#### [Aim of the task]
Verbatim output of the lines below is required, with the images omitted.

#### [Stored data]
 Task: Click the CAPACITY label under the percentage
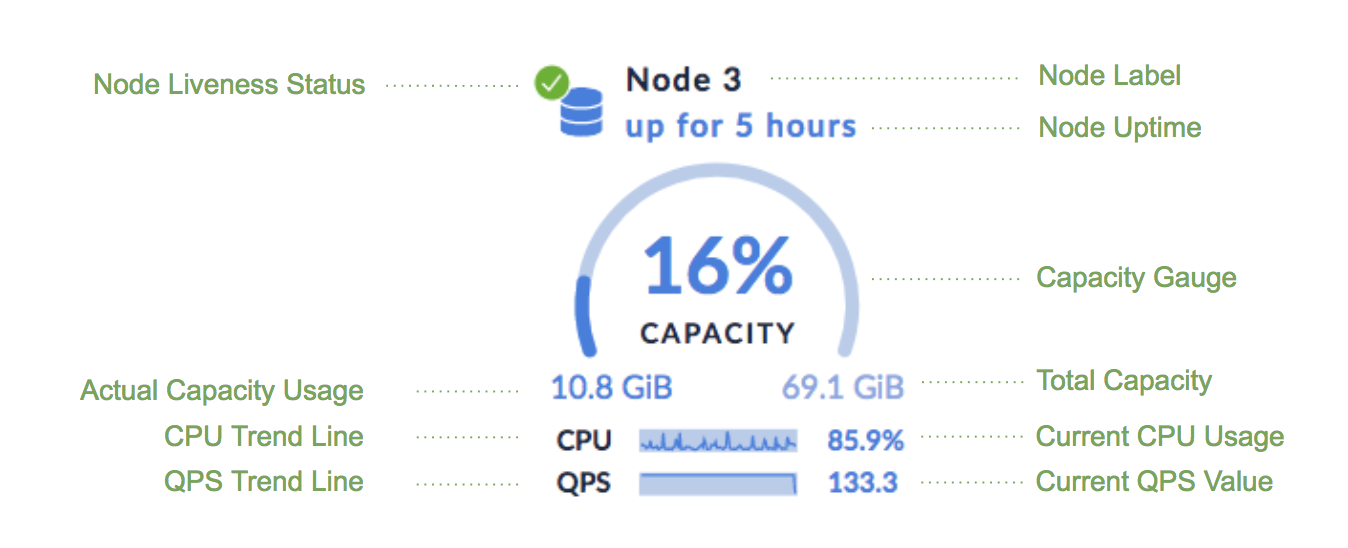(x=718, y=332)
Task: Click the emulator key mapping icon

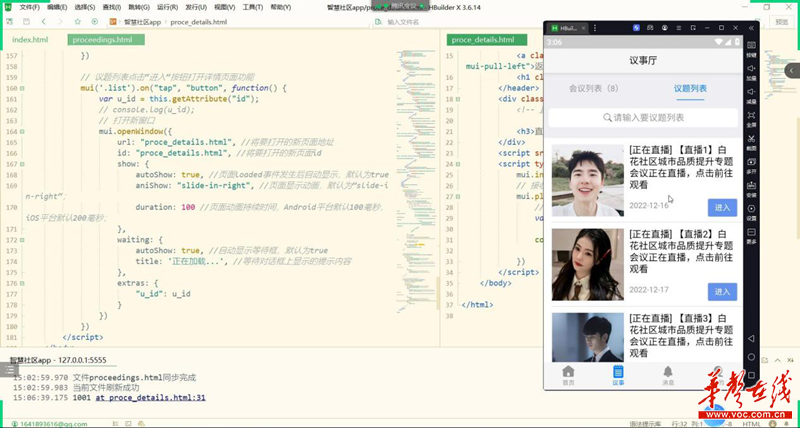Action: [751, 44]
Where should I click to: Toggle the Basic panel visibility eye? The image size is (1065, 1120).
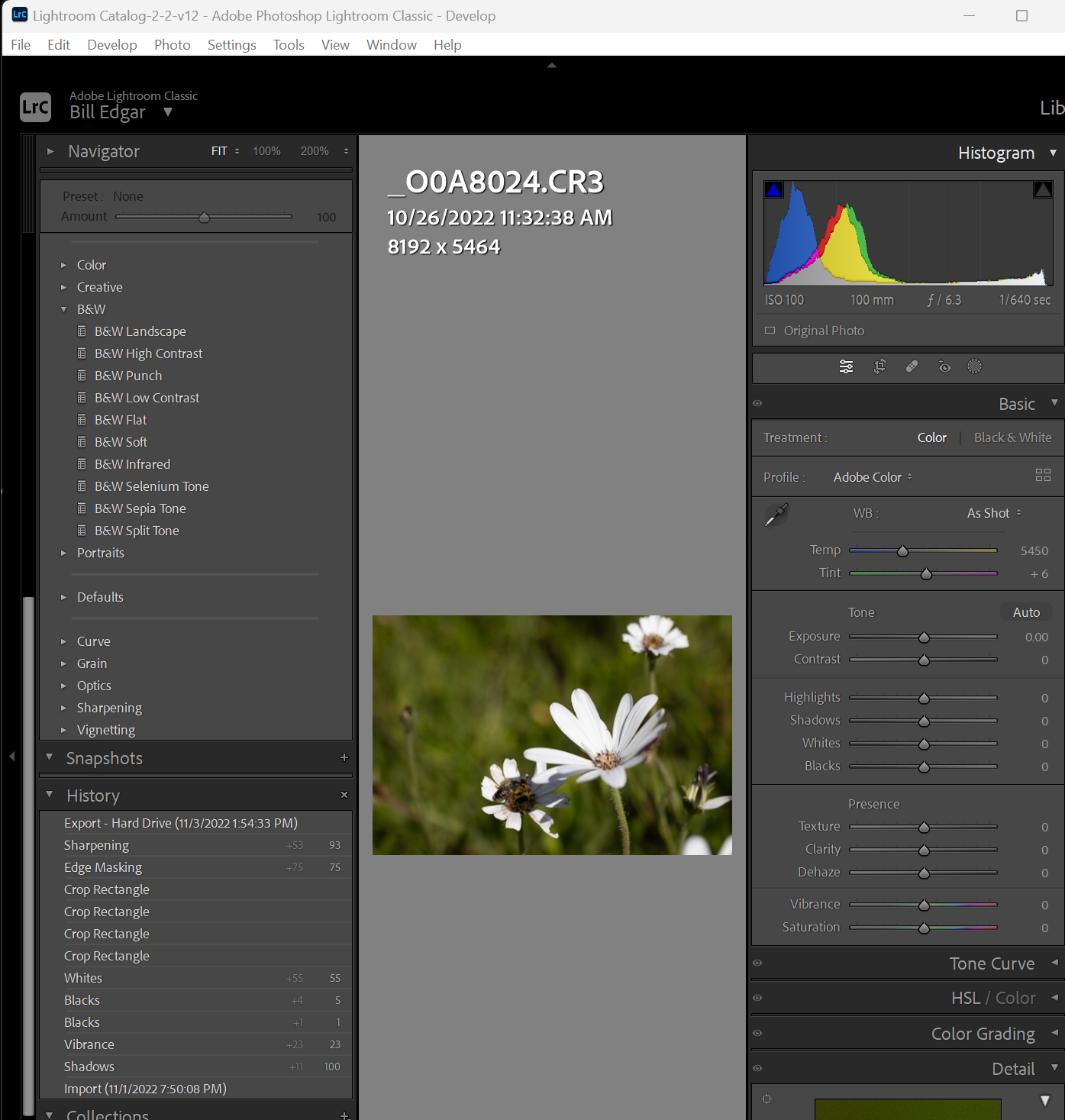tap(757, 403)
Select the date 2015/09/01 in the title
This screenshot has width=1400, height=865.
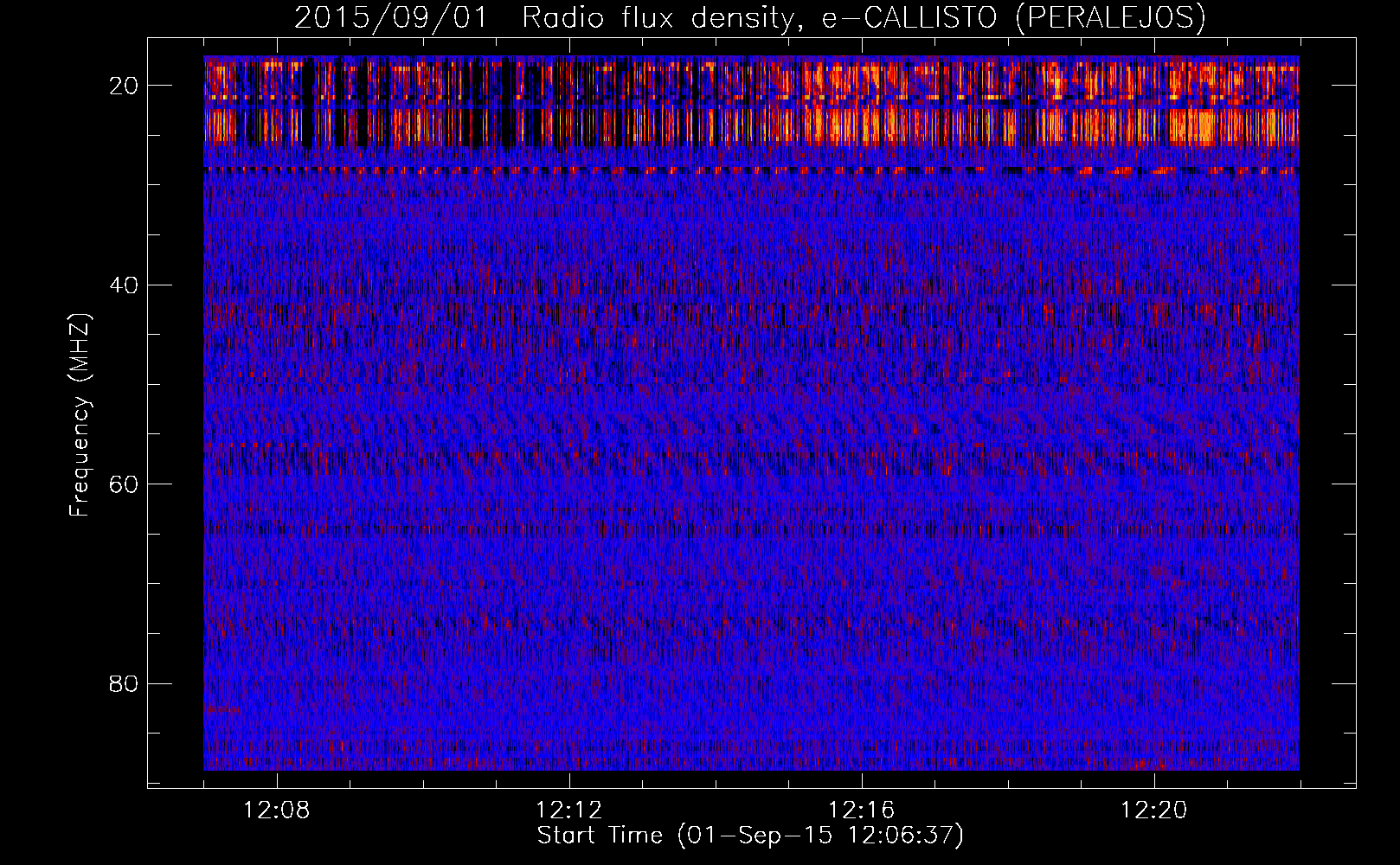coord(391,17)
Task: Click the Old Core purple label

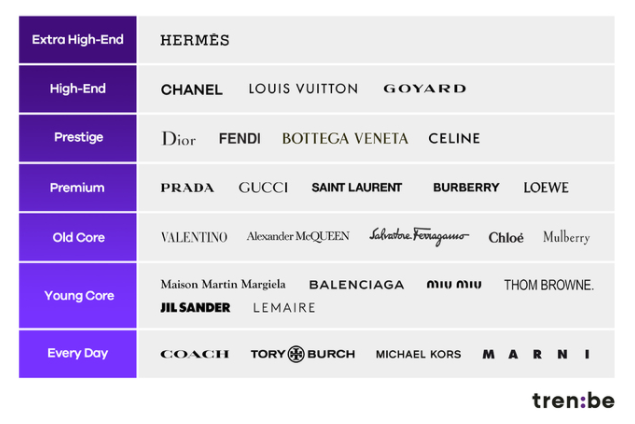Action: (x=78, y=237)
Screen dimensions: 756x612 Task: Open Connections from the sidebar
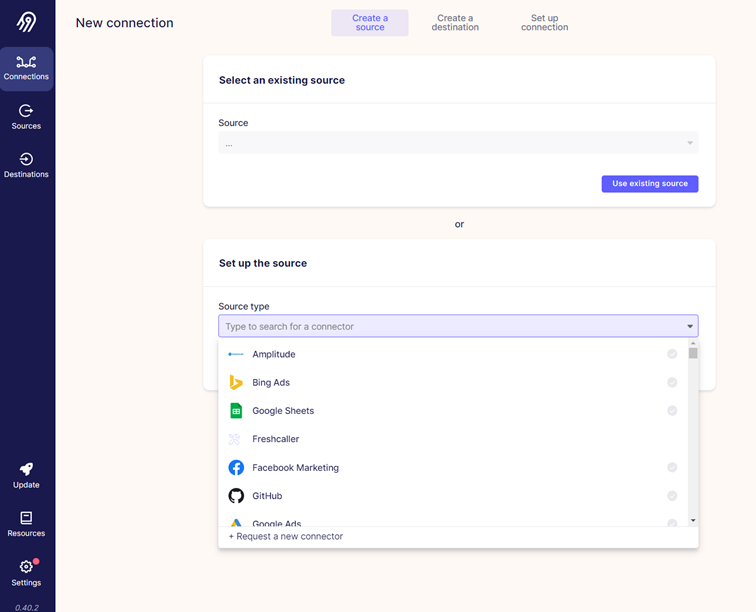[26, 69]
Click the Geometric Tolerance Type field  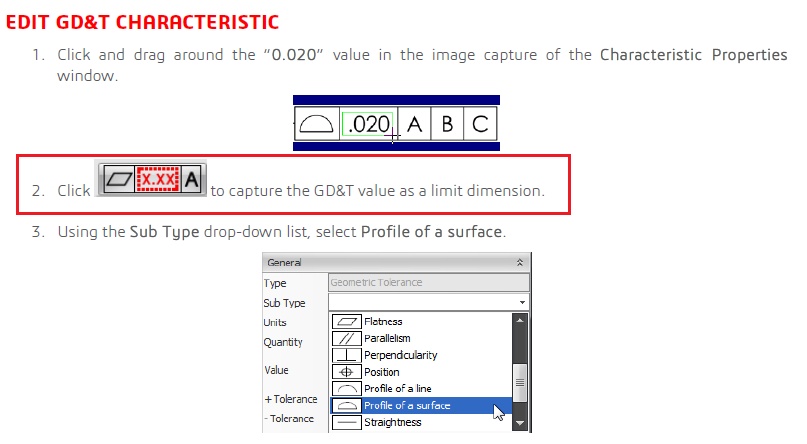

#### [Answer section]
 Task: Click the CAPACITY label under the percentage
(x=718, y=332)
Task: Click the emulator key mapping icon

Action: [751, 44]
Where should I click to: Toggle the Basic panel visibility eye? The image size is (1065, 1120).
tap(757, 403)
Select the date 2015/09/01 in the title
This screenshot has width=1400, height=865.
coord(391,17)
Task: Click the Old Core purple label

Action: (x=78, y=237)
Screen dimensions: 756x612 Task: Open Connections from the sidebar
[26, 69]
Click the Geometric Tolerance Type field  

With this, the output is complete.